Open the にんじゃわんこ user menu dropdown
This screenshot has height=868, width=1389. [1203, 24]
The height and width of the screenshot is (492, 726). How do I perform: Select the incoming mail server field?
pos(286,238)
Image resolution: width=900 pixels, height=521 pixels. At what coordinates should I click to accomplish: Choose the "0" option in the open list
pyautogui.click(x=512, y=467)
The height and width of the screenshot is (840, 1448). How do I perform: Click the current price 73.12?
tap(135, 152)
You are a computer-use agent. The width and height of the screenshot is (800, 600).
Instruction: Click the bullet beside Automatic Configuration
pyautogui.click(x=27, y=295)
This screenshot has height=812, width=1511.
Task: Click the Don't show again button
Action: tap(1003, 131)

### Prompt:
Turn all the records above into a JSON array of strings, with each line as its own string and blank lines omitted.

### Reply:
[
  "Open the にんじゃわんこ user menu dropdown",
  "This screenshot has height=868, width=1389. [1203, 24]",
  "The height and width of the screenshot is (492, 726). How do I perform: Select the incoming mail server field?",
  "pos(286,238)",
  "Image resolution: width=900 pixels, height=521 pixels. At what coordinates should I click to accomplish: Choose the \"0\" option in the open list",
  "pyautogui.click(x=512, y=467)",
  "The height and width of the screenshot is (840, 1448). How do I perform: Click the current price 73.12?",
  "tap(135, 152)",
  "You are a computer-use agent. The width and height of the screenshot is (800, 600).",
  "Instruction: Click the bullet beside Automatic Configuration",
  "pyautogui.click(x=27, y=295)",
  "This screenshot has height=812, width=1511.",
  "Task: Click the Don't show again button",
  "Action: tap(1003, 131)"
]